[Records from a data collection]
+++

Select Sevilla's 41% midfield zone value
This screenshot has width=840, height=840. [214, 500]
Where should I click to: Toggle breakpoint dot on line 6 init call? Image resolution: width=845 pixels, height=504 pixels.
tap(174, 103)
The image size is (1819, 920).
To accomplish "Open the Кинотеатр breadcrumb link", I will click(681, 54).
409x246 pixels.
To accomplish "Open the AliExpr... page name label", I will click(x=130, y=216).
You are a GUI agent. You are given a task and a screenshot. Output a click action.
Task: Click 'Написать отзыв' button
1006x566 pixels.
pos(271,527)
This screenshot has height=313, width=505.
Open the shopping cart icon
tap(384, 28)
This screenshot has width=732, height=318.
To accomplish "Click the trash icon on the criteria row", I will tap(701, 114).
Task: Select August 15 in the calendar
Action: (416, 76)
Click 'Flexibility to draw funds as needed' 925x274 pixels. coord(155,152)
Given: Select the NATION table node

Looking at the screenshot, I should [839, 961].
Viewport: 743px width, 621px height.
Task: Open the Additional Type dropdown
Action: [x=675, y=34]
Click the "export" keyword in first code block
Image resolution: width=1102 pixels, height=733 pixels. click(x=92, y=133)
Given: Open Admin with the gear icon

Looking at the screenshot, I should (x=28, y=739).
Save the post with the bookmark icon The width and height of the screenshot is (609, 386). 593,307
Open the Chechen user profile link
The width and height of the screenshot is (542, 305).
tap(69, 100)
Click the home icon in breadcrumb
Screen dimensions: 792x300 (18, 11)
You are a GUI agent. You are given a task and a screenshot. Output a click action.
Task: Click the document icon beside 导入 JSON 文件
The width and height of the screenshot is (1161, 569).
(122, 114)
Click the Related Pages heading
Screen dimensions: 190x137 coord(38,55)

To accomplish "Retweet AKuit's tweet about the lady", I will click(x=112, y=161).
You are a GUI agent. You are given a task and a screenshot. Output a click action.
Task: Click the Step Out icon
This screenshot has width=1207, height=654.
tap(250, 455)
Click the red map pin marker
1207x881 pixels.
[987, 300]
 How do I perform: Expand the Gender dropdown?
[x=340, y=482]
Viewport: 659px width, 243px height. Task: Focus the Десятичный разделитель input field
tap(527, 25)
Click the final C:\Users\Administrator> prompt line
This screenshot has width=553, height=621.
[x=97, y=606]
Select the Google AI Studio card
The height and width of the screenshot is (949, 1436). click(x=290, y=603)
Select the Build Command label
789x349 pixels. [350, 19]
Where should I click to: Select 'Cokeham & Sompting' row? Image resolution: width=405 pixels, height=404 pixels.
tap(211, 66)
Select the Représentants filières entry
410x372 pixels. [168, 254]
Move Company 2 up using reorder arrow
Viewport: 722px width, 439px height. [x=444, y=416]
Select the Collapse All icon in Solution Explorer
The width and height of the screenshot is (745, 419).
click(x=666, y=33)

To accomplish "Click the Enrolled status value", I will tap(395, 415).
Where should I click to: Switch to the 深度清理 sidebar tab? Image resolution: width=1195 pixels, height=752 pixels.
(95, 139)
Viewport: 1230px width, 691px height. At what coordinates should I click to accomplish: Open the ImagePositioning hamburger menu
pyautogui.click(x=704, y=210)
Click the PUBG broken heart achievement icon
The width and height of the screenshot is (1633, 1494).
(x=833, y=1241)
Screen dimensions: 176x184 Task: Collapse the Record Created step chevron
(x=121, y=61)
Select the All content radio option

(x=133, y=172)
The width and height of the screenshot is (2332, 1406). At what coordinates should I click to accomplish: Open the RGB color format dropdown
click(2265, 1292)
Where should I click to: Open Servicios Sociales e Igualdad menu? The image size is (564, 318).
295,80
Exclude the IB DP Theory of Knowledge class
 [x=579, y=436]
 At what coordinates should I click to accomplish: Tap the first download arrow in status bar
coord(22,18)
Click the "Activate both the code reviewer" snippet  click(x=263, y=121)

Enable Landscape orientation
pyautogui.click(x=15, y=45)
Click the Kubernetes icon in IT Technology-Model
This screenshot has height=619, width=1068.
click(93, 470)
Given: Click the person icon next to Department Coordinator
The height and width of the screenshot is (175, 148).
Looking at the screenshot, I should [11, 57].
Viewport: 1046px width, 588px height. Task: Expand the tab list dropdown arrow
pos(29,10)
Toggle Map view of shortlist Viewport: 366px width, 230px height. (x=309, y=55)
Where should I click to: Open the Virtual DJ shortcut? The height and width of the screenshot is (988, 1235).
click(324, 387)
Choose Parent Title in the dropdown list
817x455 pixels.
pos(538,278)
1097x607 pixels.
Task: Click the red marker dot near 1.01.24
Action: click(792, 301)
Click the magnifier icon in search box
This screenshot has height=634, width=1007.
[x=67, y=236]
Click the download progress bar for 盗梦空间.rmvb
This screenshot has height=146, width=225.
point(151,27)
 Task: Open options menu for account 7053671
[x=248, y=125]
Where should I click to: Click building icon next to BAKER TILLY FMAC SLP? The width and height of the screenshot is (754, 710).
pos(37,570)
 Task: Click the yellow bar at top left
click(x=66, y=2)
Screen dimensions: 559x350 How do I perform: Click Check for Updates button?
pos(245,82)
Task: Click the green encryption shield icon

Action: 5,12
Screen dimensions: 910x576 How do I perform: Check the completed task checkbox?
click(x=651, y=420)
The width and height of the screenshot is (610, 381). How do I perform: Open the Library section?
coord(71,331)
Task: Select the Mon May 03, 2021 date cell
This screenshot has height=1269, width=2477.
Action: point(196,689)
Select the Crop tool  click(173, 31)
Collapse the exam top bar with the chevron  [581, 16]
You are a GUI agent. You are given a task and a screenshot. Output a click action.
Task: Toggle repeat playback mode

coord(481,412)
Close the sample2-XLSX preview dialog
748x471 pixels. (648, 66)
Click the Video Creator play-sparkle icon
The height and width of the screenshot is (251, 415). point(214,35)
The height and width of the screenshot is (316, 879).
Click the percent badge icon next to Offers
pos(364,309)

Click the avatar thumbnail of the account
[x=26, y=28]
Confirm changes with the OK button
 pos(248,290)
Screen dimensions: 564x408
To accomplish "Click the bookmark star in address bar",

+++

## Problem details
Give the items above again, replacing "GUI agent" with "UI agent" everywhere it appears and leaving everything else unchanged.

## Written response
Select Sevilla's 41% midfield zone value
This screenshot has width=840, height=840. [214, 500]
Where should I click to: Toggle breakpoint dot on line 6 init call? Image resolution: width=845 pixels, height=504 pixels.
tap(174, 103)
The image size is (1819, 920).
To accomplish "Open the Кинотеатр breadcrumb link", I will click(681, 54).
409x246 pixels.
To accomplish "Open the AliExpr... page name label", I will click(x=130, y=216).
You are a UI agent. You are given a task and a screenshot. Output a click action.
Task: Click 'Написать отзыв' button
1006x566 pixels.
pos(271,527)
This screenshot has height=313, width=505.
Open the shopping cart icon
tap(384, 28)
This screenshot has width=732, height=318.
To accomplish "Click the trash icon on the criteria row", I will tap(701, 114).
Task: Select August 15 in the calendar
Action: (416, 76)
Click 'Flexibility to draw funds as needed' 925x274 pixels. coord(155,152)
Given: Select the NATION table node

Looking at the screenshot, I should [839, 961].
Viewport: 743px width, 621px height.
Task: Open the Additional Type dropdown
Action: [x=675, y=34]
Click the "export" keyword in first code block
Image resolution: width=1102 pixels, height=733 pixels. click(x=92, y=133)
Given: Open Admin with the gear icon

Looking at the screenshot, I should (x=28, y=739).
Save the post with the bookmark icon The width and height of the screenshot is (609, 386). 593,307
Open the Chechen user profile link
The width and height of the screenshot is (542, 305).
tap(69, 100)
Click the home icon in breadcrumb
Screen dimensions: 792x300 (18, 11)
You are a UI agent. You are given a task and a screenshot. Output a click action.
Task: Click the document icon beside 导入 JSON 文件
The width and height of the screenshot is (1161, 569).
(122, 114)
Click the Related Pages heading
Screen dimensions: 190x137 coord(38,55)

To accomplish "Retweet AKuit's tweet about the lady", I will click(x=112, y=161).
You are a UI agent. You are given a task and a screenshot. Output a click action.
Task: Click the Step Out icon
This screenshot has width=1207, height=654.
tap(250, 455)
Click the red map pin marker
1207x881 pixels.
[987, 300]
 How do I perform: Expand the Gender dropdown?
[x=340, y=482]
Viewport: 659px width, 243px height. Task: Focus the Десятичный разделитель input field
tap(527, 25)
Click the final C:\Users\Administrator> prompt line
This screenshot has width=553, height=621.
[x=97, y=606]
Select the Google AI Studio card
The height and width of the screenshot is (949, 1436). click(x=290, y=603)
Select the Build Command label
789x349 pixels. [350, 19]
Where should I click to: Select 'Cokeham & Sompting' row? Image resolution: width=405 pixels, height=404 pixels.
tap(211, 66)
Select the Représentants filières entry
410x372 pixels. [168, 254]
Move Company 2 up using reorder arrow
Viewport: 722px width, 439px height. [x=444, y=416]
Select the Collapse All icon in Solution Explorer
The width and height of the screenshot is (745, 419).
click(x=666, y=33)

To accomplish "Click the Enrolled status value", I will tap(395, 415).
Where should I click to: Switch to the 深度清理 sidebar tab? Image resolution: width=1195 pixels, height=752 pixels.
(95, 139)
Viewport: 1230px width, 691px height. At what coordinates should I click to accomplish: Open the ImagePositioning hamburger menu
pyautogui.click(x=704, y=210)
Click the PUBG broken heart achievement icon
The width and height of the screenshot is (1633, 1494).
(x=833, y=1241)
Screen dimensions: 176x184 Task: Collapse the Record Created step chevron
(x=121, y=61)
Select the All content radio option

(x=133, y=172)
The width and height of the screenshot is (2332, 1406). At what coordinates should I click to accomplish: Open the RGB color format dropdown
click(2265, 1292)
Where should I click to: Open Servicios Sociales e Igualdad menu? The image size is (564, 318).
295,80
Exclude the IB DP Theory of Knowledge class
 [x=579, y=436]
 At what coordinates should I click to accomplish: Tap the first download arrow in status bar
coord(22,18)
Click the "Activate both the code reviewer" snippet  click(x=263, y=121)

Enable Landscape orientation
pyautogui.click(x=15, y=45)
Click the Kubernetes icon in IT Technology-Model
This screenshot has height=619, width=1068.
click(93, 470)
Given: Click the person icon next to Department Coordinator
The height and width of the screenshot is (175, 148).
Looking at the screenshot, I should [11, 57].
Viewport: 1046px width, 588px height. Task: Expand the tab list dropdown arrow
pos(29,10)
Toggle Map view of shortlist Viewport: 366px width, 230px height. (x=309, y=55)
Where should I click to: Open the Virtual DJ shortcut? The height and width of the screenshot is (988, 1235).
click(324, 387)
Choose Parent Title in the dropdown list
817x455 pixels.
pos(538,278)
1097x607 pixels.
Task: Click the red marker dot near 1.01.24
Action: click(792, 301)
Click the magnifier icon in search box
This screenshot has height=634, width=1007.
[x=67, y=236]
Click the download progress bar for 盗梦空间.rmvb
This screenshot has height=146, width=225.
point(151,27)
 Task: Open options menu for account 7053671
[x=248, y=125]
Where should I click to: Click building icon next to BAKER TILLY FMAC SLP? The width and height of the screenshot is (754, 710).
pos(37,570)
 Task: Click the yellow bar at top left
click(x=66, y=2)
Screen dimensions: 559x350 How do I perform: Click Check for Updates button?
pos(245,82)
Task: Click the green encryption shield icon

Action: 5,12
Screen dimensions: 910x576 How do I perform: Check the completed task checkbox?
click(x=651, y=420)
The width and height of the screenshot is (610, 381). How do I perform: Open the Library section?
coord(71,331)
Task: Select the Mon May 03, 2021 date cell
This screenshot has height=1269, width=2477.
Action: point(196,689)
Select the Crop tool  click(173, 31)
Collapse the exam top bar with the chevron  [581, 16]
You are a UI agent. You are given a task and a screenshot. Output a click action.
Task: Toggle repeat playback mode

coord(481,412)
Close the sample2-XLSX preview dialog
748x471 pixels. (648, 66)
Click the Video Creator play-sparkle icon
The height and width of the screenshot is (251, 415). point(214,35)
The height and width of the screenshot is (316, 879).
Click the percent badge icon next to Offers
pos(364,309)

Click the avatar thumbnail of the account
[x=26, y=28]
Confirm changes with the OK button
 pos(248,290)
Screen dimensions: 564x408
To accomplish "Click the bookmark star in address bar",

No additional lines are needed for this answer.